» **THE PROBLEM**
Single out the lines of the material that contain "price" and copy them.

--- LISTED RECORDS ---

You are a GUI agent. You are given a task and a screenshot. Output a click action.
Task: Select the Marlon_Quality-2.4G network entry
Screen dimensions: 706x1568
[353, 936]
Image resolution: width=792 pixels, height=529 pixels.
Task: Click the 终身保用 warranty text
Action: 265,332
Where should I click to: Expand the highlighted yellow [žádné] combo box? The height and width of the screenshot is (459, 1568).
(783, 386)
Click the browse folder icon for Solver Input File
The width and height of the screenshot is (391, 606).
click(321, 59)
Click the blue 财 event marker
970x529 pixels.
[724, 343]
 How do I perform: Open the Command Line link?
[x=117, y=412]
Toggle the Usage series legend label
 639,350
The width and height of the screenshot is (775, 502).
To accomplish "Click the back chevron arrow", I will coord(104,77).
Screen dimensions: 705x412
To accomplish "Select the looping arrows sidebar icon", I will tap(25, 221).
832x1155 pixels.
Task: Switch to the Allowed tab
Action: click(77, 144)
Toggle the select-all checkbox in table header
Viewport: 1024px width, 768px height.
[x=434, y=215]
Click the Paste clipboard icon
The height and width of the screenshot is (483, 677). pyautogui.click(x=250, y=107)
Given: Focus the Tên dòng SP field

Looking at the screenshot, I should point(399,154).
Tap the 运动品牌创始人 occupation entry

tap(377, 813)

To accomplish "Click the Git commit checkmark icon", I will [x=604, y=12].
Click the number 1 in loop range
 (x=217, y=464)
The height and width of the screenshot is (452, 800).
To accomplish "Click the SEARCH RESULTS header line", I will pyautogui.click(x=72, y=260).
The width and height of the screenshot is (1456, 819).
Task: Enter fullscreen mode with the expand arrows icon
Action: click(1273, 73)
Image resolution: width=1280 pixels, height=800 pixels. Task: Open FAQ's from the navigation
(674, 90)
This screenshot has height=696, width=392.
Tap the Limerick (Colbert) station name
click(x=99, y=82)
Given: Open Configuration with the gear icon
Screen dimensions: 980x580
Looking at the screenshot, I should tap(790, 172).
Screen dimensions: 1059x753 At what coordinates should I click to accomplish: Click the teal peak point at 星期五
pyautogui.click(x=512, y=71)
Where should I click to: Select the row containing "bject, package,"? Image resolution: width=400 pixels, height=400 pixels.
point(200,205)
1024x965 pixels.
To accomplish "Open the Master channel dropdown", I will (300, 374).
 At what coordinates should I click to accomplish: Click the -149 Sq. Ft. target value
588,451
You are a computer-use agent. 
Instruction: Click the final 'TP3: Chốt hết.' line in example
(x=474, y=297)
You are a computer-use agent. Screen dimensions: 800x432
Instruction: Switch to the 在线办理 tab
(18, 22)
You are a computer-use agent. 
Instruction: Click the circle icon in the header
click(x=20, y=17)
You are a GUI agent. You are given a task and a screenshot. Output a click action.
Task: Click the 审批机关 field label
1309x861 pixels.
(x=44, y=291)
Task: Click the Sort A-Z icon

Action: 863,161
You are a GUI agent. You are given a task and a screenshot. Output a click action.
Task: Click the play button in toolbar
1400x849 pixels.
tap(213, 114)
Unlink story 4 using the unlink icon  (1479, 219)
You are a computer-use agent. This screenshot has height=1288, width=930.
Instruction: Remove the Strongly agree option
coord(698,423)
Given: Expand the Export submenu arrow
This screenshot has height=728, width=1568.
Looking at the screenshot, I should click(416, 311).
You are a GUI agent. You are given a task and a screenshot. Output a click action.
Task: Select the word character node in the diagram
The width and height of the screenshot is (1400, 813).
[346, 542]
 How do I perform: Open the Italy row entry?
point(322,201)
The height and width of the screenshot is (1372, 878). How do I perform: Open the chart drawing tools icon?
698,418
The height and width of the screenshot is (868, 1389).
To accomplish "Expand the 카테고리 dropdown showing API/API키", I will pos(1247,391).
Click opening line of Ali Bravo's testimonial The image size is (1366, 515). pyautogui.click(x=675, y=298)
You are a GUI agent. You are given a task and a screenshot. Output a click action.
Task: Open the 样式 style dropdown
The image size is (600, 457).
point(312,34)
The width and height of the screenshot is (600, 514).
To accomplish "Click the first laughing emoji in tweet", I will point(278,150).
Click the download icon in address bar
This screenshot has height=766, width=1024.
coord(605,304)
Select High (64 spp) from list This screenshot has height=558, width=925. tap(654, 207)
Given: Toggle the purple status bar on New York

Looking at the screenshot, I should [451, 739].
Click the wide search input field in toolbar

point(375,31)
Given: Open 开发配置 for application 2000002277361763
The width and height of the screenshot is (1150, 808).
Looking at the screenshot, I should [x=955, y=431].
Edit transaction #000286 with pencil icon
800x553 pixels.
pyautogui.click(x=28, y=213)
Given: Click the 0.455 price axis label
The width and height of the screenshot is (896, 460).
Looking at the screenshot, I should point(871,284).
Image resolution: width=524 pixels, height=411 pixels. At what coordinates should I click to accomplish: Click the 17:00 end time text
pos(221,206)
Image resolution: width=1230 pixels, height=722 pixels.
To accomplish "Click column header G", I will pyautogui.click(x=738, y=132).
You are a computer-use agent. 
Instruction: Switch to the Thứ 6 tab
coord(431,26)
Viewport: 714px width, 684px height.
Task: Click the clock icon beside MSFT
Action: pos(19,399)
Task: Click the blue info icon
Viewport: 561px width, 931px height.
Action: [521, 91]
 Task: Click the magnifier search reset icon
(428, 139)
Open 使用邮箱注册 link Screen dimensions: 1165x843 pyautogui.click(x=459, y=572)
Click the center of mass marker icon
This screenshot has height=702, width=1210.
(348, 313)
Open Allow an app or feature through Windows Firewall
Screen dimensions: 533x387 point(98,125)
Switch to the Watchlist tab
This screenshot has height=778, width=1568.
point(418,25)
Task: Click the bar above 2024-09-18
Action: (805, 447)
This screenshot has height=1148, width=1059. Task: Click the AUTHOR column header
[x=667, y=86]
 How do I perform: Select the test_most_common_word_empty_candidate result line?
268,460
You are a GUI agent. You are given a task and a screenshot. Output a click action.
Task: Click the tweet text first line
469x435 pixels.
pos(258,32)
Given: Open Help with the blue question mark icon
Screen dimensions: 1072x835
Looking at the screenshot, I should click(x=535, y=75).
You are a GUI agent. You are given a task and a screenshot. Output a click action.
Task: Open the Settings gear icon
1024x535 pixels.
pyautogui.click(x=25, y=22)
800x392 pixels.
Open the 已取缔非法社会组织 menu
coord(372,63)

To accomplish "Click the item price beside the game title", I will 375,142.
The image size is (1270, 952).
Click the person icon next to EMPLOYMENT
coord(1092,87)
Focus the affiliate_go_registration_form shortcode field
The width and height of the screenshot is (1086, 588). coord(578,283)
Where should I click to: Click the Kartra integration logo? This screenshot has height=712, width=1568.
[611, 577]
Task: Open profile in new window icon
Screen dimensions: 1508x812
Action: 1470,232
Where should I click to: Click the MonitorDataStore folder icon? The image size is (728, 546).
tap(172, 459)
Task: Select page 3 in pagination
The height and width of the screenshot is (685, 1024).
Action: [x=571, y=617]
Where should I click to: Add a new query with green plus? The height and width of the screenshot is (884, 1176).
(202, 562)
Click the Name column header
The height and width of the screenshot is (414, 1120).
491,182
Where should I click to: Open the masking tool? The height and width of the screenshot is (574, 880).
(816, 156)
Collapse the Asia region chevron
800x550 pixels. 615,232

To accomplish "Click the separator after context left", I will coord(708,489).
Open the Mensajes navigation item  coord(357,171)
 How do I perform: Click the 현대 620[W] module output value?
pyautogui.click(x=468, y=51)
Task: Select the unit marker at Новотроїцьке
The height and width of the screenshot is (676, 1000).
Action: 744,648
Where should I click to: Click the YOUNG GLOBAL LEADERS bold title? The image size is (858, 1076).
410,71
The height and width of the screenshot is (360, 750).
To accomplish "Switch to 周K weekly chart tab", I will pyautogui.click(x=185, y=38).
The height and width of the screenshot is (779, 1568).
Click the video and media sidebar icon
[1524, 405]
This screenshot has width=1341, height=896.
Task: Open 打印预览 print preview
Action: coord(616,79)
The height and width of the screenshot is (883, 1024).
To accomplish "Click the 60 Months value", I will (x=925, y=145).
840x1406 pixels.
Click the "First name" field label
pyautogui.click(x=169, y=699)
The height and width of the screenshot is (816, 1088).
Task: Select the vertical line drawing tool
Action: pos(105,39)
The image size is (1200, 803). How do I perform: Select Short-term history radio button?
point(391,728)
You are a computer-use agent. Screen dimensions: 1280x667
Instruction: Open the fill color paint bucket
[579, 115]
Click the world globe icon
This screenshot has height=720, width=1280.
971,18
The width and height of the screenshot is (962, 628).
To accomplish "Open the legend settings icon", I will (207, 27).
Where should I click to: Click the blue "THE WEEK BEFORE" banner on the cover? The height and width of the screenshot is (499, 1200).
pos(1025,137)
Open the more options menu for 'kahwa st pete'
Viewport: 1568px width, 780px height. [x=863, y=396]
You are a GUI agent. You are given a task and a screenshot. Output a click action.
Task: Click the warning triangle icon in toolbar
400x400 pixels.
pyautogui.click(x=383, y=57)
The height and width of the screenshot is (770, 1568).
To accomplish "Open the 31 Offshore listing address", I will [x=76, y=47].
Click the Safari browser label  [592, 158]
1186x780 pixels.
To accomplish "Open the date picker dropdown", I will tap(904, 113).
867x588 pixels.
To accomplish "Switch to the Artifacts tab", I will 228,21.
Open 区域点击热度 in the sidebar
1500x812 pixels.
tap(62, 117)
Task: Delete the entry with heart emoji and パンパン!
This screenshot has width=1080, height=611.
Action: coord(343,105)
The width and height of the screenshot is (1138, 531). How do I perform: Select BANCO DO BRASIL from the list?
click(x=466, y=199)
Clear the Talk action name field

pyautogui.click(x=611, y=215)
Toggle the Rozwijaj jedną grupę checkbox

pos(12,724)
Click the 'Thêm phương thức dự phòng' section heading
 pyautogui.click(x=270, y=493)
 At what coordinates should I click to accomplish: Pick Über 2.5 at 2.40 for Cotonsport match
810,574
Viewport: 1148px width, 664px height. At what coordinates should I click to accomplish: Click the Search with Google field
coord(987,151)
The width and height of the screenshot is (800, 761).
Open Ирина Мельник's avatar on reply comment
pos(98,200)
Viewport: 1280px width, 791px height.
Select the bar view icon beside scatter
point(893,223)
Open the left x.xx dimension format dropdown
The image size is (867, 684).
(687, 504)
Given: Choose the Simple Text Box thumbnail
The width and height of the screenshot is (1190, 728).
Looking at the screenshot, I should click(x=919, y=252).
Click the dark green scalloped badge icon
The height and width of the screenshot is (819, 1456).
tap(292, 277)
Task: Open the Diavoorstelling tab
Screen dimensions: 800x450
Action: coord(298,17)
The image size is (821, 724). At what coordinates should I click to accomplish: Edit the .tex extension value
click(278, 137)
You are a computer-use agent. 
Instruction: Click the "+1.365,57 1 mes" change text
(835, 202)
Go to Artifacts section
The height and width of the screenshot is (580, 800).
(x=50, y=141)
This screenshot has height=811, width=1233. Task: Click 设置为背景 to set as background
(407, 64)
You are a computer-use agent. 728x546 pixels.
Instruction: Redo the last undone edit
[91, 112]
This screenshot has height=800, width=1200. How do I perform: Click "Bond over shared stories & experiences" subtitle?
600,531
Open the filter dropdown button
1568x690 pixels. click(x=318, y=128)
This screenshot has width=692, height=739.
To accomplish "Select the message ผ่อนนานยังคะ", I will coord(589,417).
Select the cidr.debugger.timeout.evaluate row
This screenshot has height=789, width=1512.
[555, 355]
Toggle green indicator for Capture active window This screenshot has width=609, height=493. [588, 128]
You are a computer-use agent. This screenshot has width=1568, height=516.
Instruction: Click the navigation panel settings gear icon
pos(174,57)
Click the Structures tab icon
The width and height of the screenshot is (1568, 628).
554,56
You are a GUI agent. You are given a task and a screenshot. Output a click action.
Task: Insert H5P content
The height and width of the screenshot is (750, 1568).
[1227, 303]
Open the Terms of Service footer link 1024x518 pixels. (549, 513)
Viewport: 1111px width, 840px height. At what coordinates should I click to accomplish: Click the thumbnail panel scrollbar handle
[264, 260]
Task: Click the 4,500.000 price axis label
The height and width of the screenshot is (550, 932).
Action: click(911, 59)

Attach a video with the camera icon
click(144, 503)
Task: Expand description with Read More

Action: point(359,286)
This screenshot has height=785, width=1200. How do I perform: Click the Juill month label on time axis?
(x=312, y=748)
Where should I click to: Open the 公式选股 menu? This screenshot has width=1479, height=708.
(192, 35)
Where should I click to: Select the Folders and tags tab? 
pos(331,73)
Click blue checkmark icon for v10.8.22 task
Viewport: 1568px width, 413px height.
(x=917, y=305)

---

» **EXPECTED OUTPUT**
Given: Click the 0.455 price axis label
To accomplish "Click the item price beside the game title", I will 375,142.
Task: Click the 4,500.000 price axis label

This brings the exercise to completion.